Avoiding carbohydrates? Take your time

A low-carb, high-protein diet is gaining popularity, but the real secret to proper and healthy aging can seriously conflict with such a diet.

A high-carbohydrate, low-protein diet can increase levels of the hormone FGF21, which is responsible for fighting aging. It's the hormone that turns off some of the natural mechanisms that make us age faster.

By the way, this diet is similar to the dietary style followed by people on the island of Okinawa, who are some of the healthiest and longest-living people on the planet.

Before you start putting cookies and various cakes on your plate, understand that the main thing is to combine a large amount of "right" carbohydrates with a small amount of protein. "Healthy" carbohydrates are whole grains, and vegetables - they suppress your appetite, and boost your gut health.

5 Habits that contribute to rapid aging

1. Smoking

Smoking - in addition to risking heart and lung disease also causes our bodies to age faster.

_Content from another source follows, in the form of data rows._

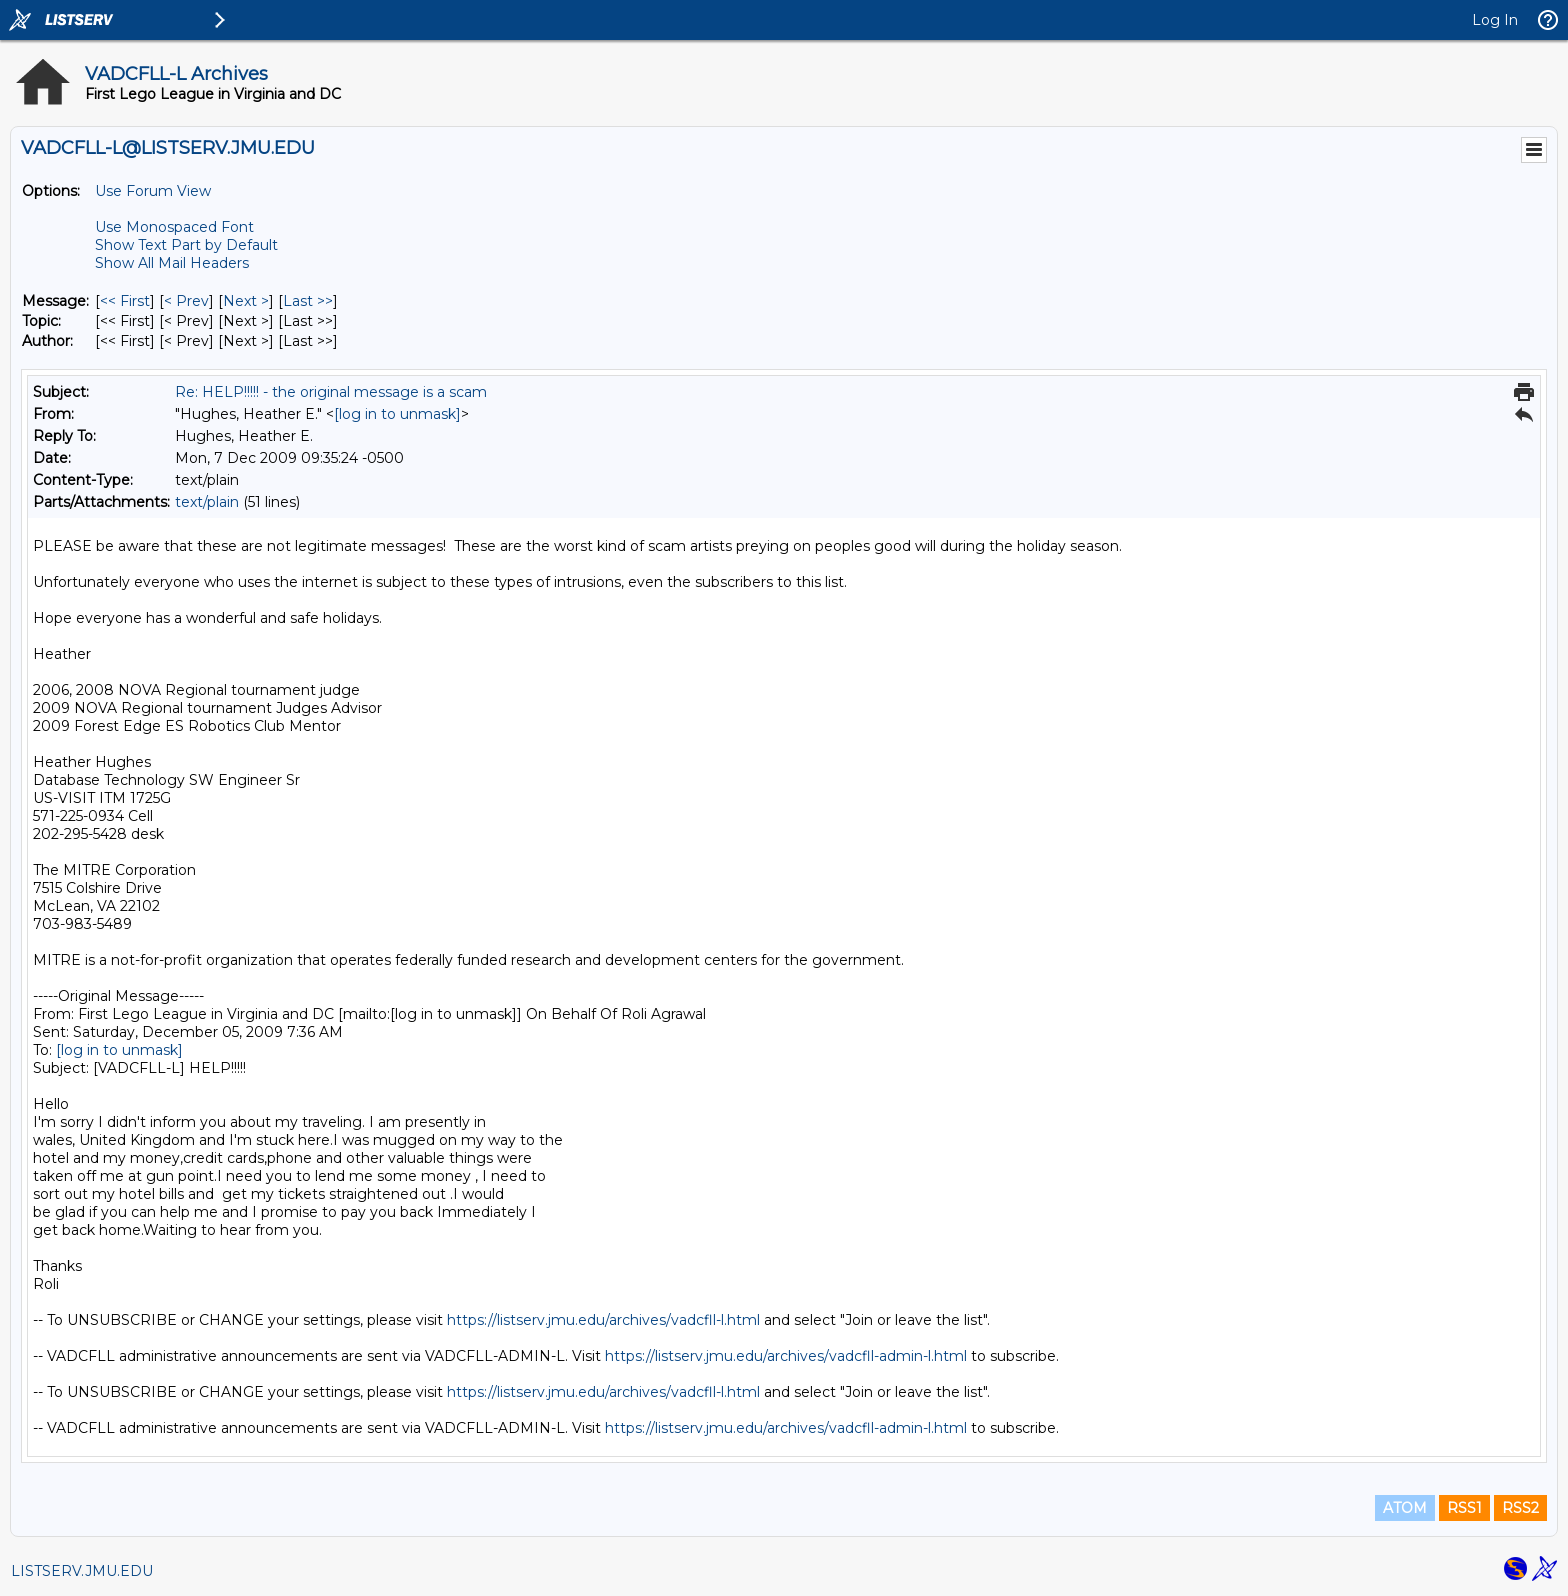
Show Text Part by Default (186, 245)
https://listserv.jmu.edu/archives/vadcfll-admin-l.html (786, 1356)
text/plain (207, 502)
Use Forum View (153, 191)
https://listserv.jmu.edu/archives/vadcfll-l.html (603, 1320)
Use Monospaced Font (174, 227)
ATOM (1405, 1508)
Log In (1495, 20)
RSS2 (1520, 1508)
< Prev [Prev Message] (186, 301)
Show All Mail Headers (172, 263)
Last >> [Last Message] (308, 301)
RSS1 (1464, 1508)
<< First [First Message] (125, 301)
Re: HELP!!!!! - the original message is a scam (331, 392)
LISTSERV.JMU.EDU (82, 1571)
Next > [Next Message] (246, 301)
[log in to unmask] (397, 414)
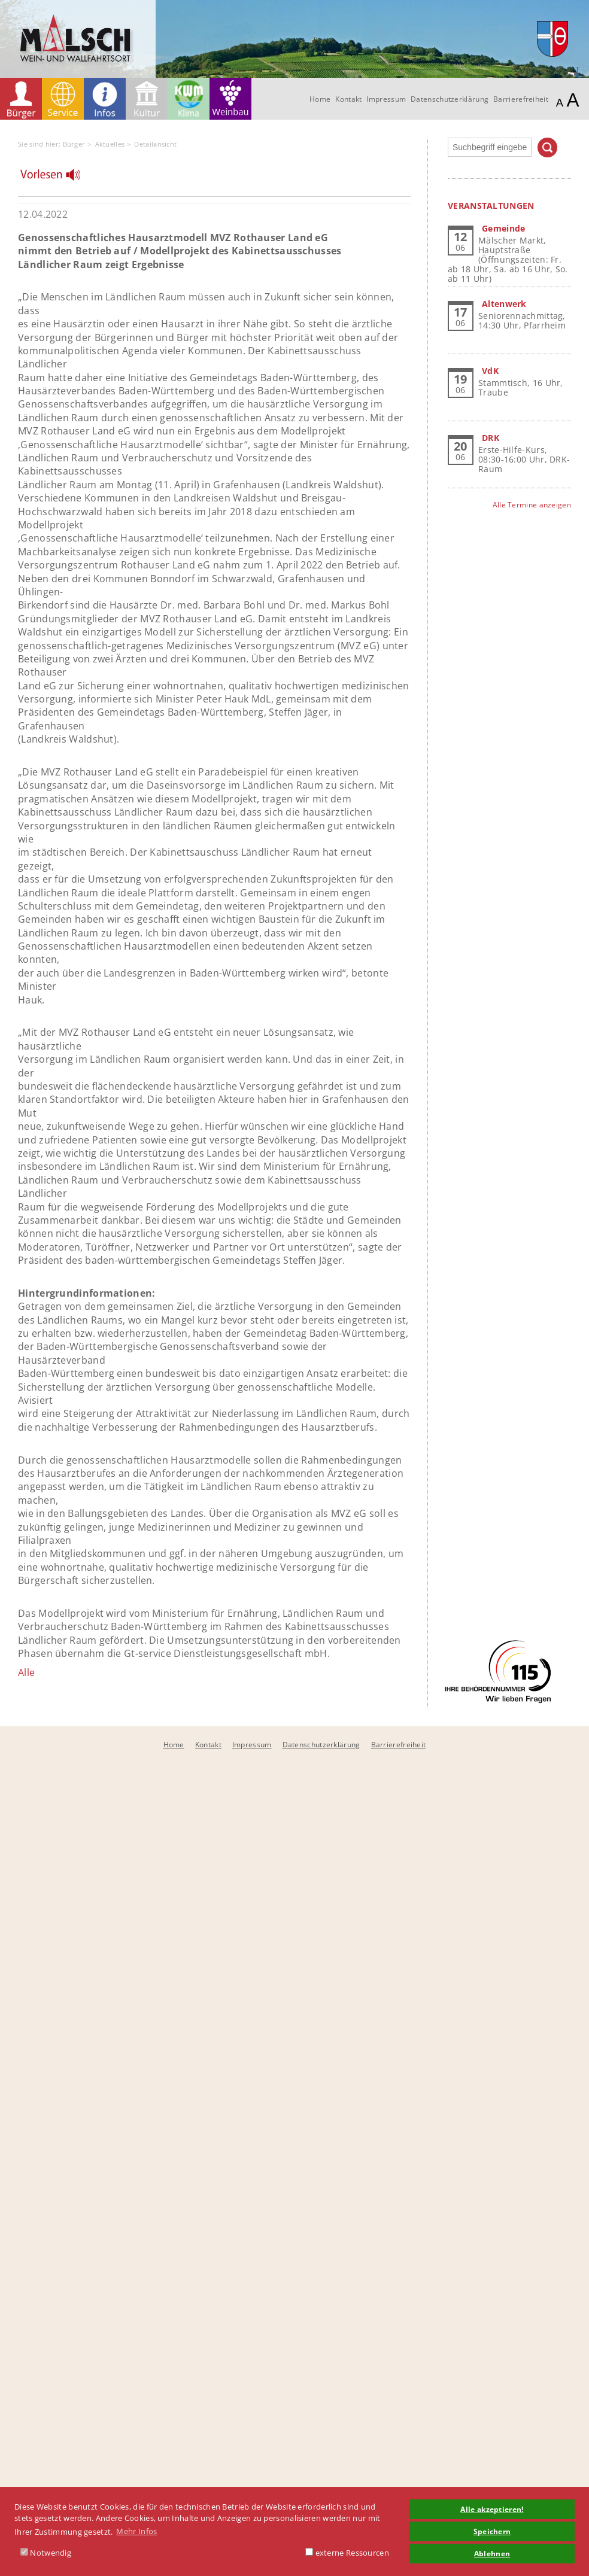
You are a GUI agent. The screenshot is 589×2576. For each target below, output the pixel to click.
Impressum (386, 99)
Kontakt (348, 99)
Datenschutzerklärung (449, 99)
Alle (26, 1672)
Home (319, 99)
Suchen (547, 147)
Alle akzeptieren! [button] (491, 2509)
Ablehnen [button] (492, 2553)
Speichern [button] (492, 2531)
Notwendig (45, 2552)
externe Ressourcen (347, 2552)
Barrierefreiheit (520, 99)
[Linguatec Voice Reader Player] (57, 178)
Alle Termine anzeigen (532, 505)
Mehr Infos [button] (136, 2531)
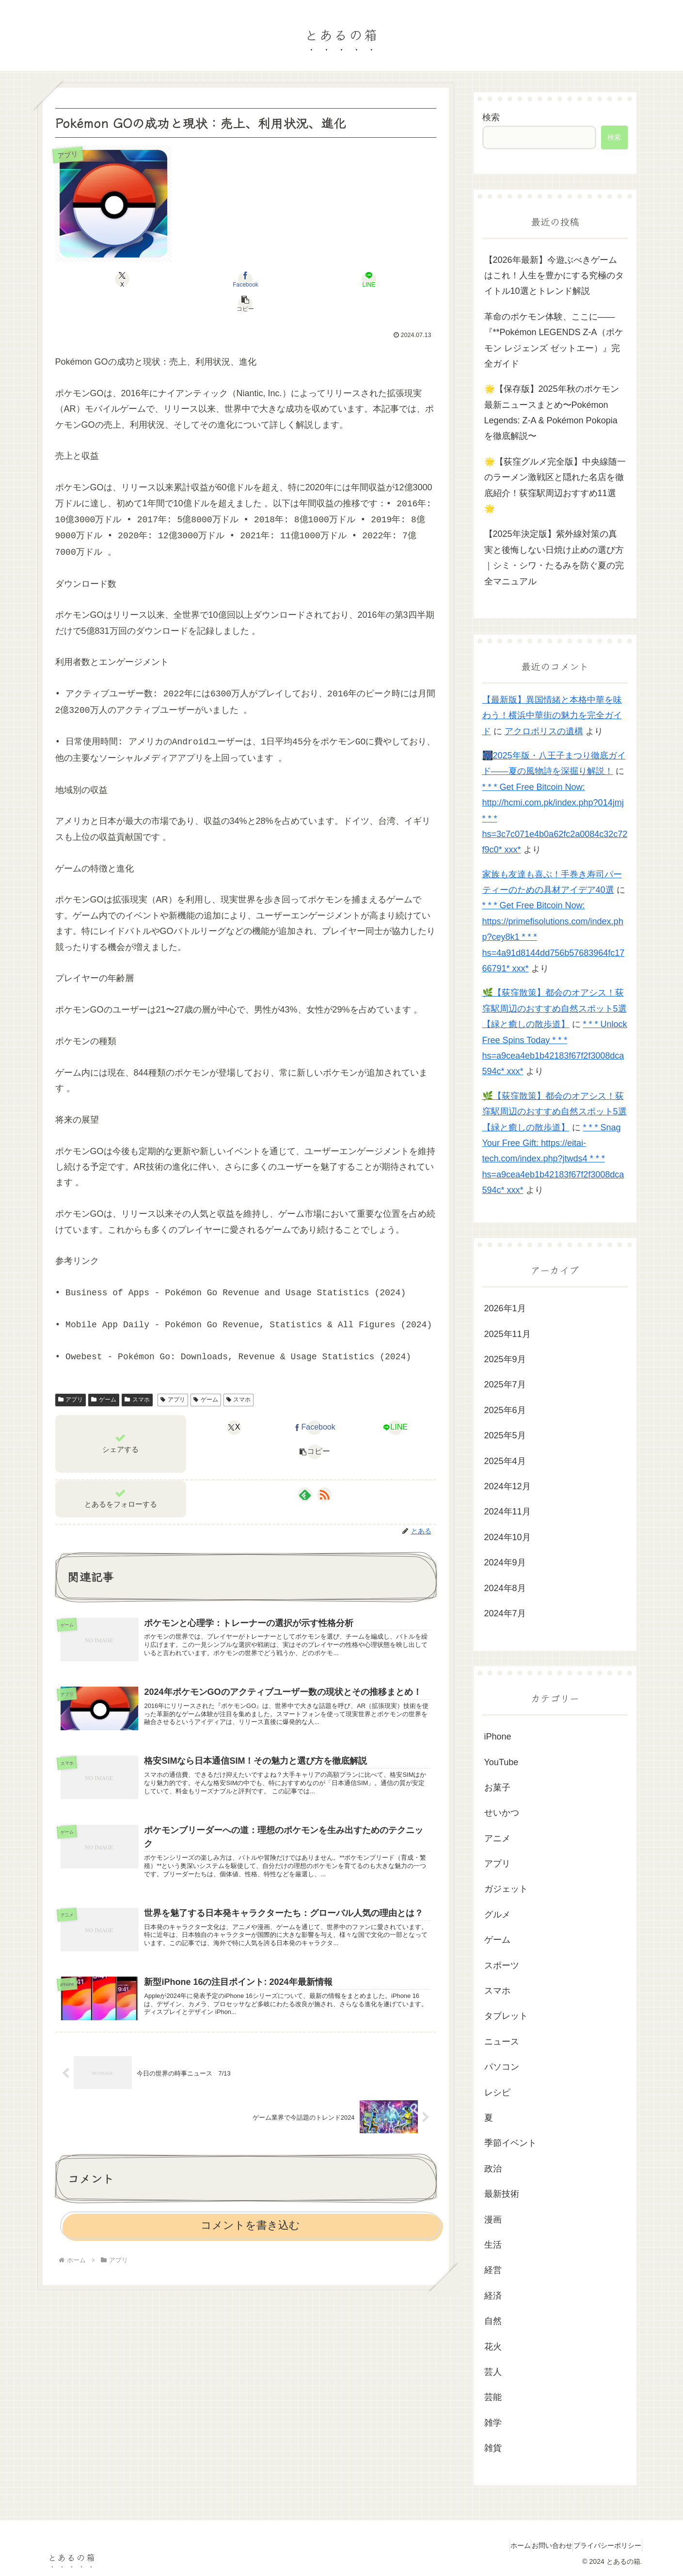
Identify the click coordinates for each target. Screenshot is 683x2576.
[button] (341, 279)
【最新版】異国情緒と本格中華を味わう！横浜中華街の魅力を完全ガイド (552, 715)
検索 (491, 117)
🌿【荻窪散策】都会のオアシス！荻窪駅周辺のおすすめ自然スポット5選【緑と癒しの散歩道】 (554, 1008)
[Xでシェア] (149, 279)
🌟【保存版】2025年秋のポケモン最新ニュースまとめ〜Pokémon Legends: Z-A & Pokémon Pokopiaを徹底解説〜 (551, 412)
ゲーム (103, 1375)
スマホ (137, 1375)
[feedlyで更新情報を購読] (305, 1470)
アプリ (70, 1375)
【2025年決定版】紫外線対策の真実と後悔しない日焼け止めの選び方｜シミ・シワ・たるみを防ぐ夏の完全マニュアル (554, 557)
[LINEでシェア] (277, 279)
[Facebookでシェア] (213, 279)
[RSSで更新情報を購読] (324, 1470)
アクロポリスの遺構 (544, 731)
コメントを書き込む (250, 2225)
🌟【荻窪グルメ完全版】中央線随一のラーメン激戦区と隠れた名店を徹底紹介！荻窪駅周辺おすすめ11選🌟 (555, 485)
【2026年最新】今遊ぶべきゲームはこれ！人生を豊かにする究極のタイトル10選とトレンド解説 (554, 275)
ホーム (498, 2545)
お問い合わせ (538, 2545)
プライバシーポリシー (603, 2545)
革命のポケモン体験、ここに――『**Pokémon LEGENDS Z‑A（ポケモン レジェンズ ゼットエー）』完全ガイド (553, 340)
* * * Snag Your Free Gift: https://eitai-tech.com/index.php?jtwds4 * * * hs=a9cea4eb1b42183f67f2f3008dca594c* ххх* (553, 1159)
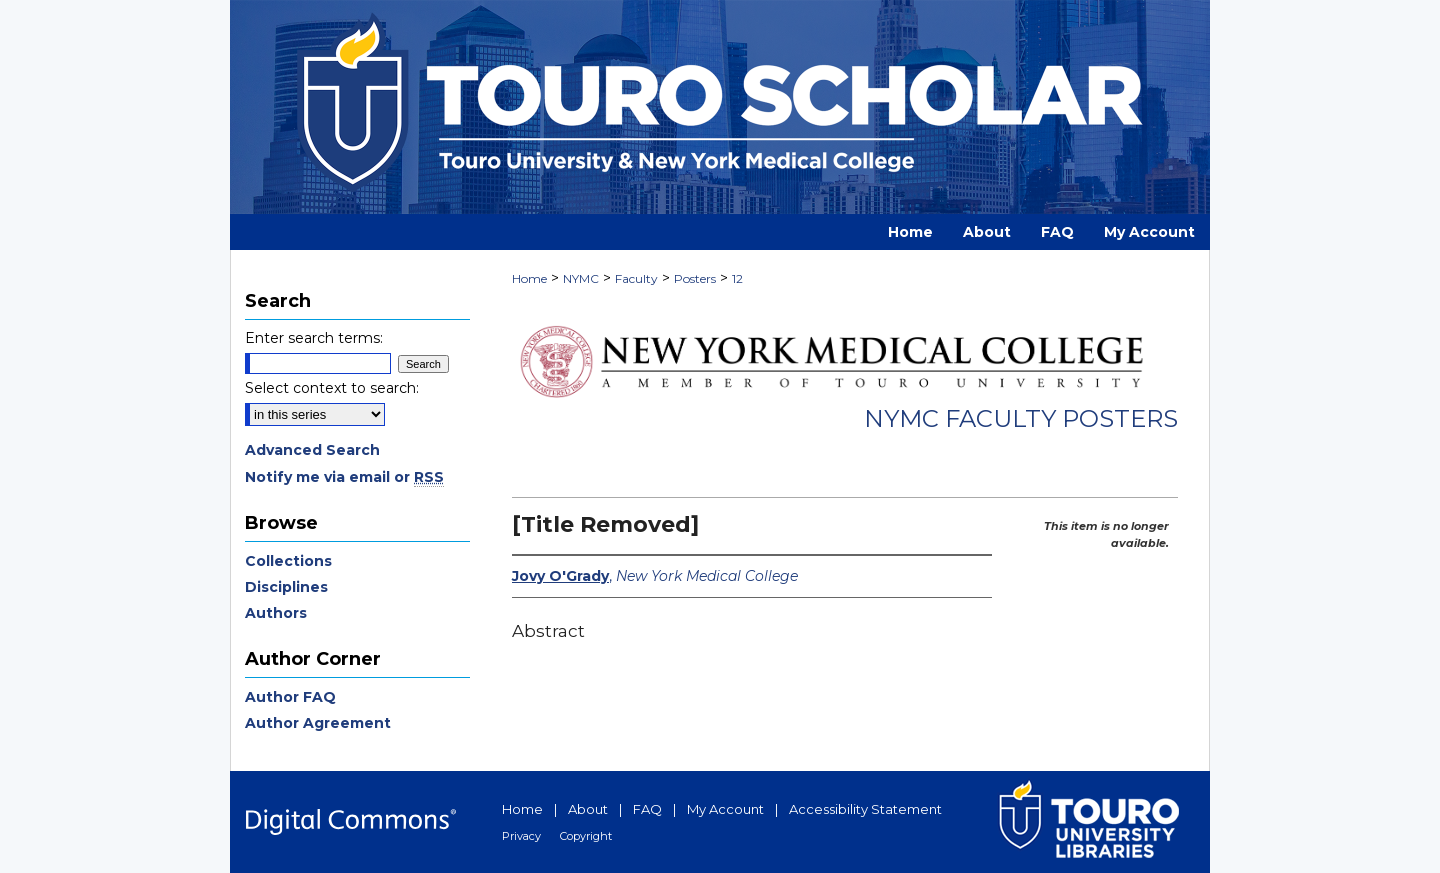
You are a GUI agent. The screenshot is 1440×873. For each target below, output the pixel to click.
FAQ (647, 809)
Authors (276, 613)
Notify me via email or (344, 477)
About (588, 809)
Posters (695, 278)
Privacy (521, 836)
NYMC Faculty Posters (1021, 418)
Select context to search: (332, 388)
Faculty (636, 278)
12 (737, 278)
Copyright (586, 836)
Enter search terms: (314, 338)
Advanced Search (312, 450)
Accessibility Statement (865, 809)
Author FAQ (290, 697)
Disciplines (286, 587)
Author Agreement (318, 723)
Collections (288, 561)
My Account (725, 809)
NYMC (581, 278)
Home (529, 278)
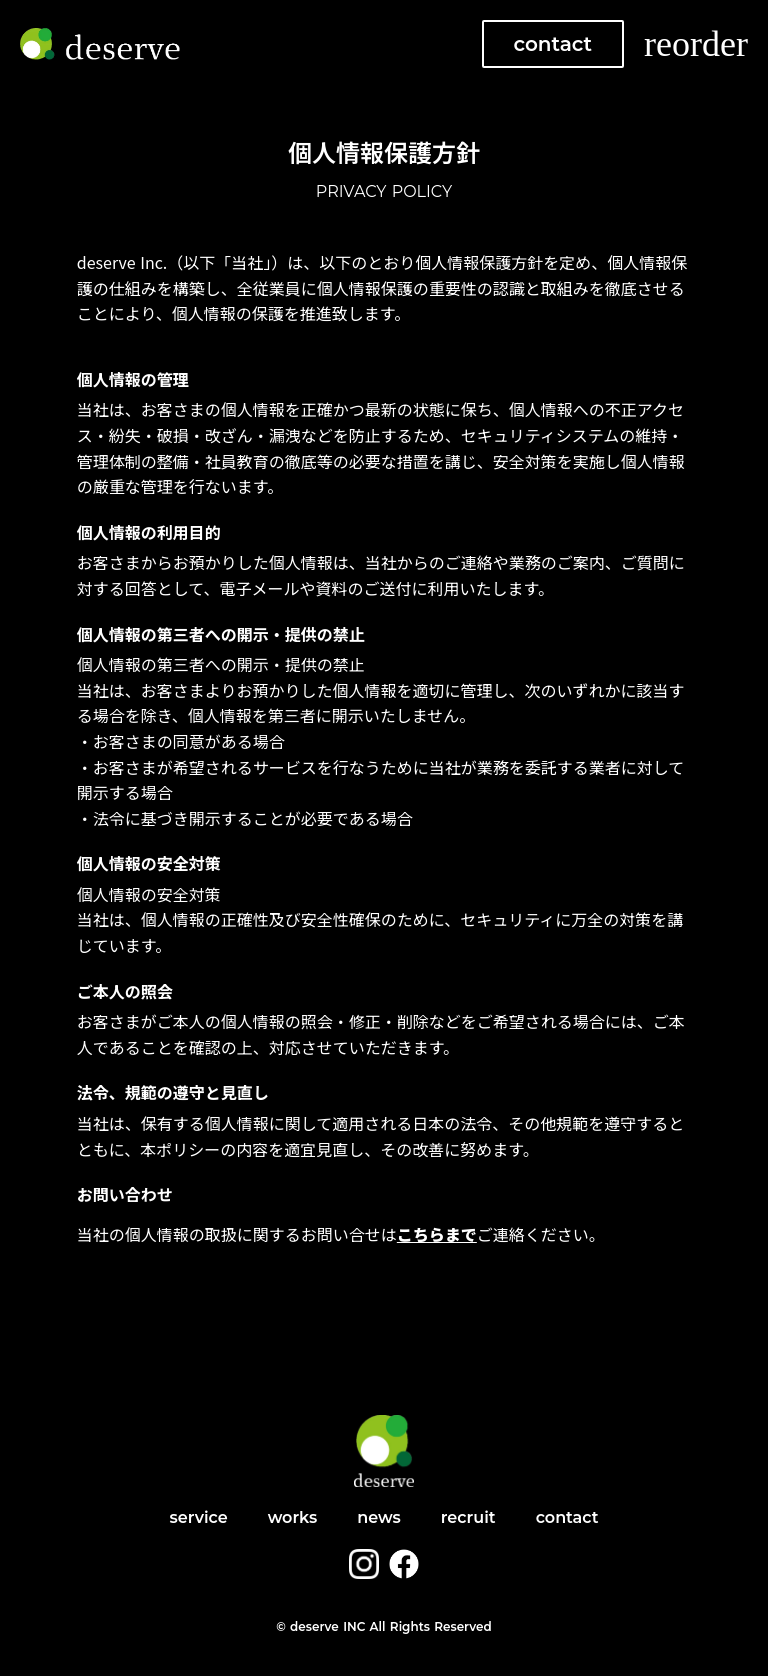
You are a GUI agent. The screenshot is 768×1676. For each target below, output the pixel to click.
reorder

2. Excessive alcohol consumption

Reduce the amount of alcohol you consume if you want to keep your body from speeding up the aging process.

3. Too much sodium

Don't abuse too much salt in your food, and cut back on foods that have too much sodium - sauces, processed meats, or take-out foods.

4. Burnt food

Frying food at high temperatures (over 250 degrees) usually causes it to produce dangerous compounds that are what make the aging mechanisms in our bodies work.

5. Not eating enough fruits and vegetables

Fresh produce should be your most important option. Have half of your plate always filled with fresh vegetables at the time you choose to eat. Also, don't forget to snack on fruit.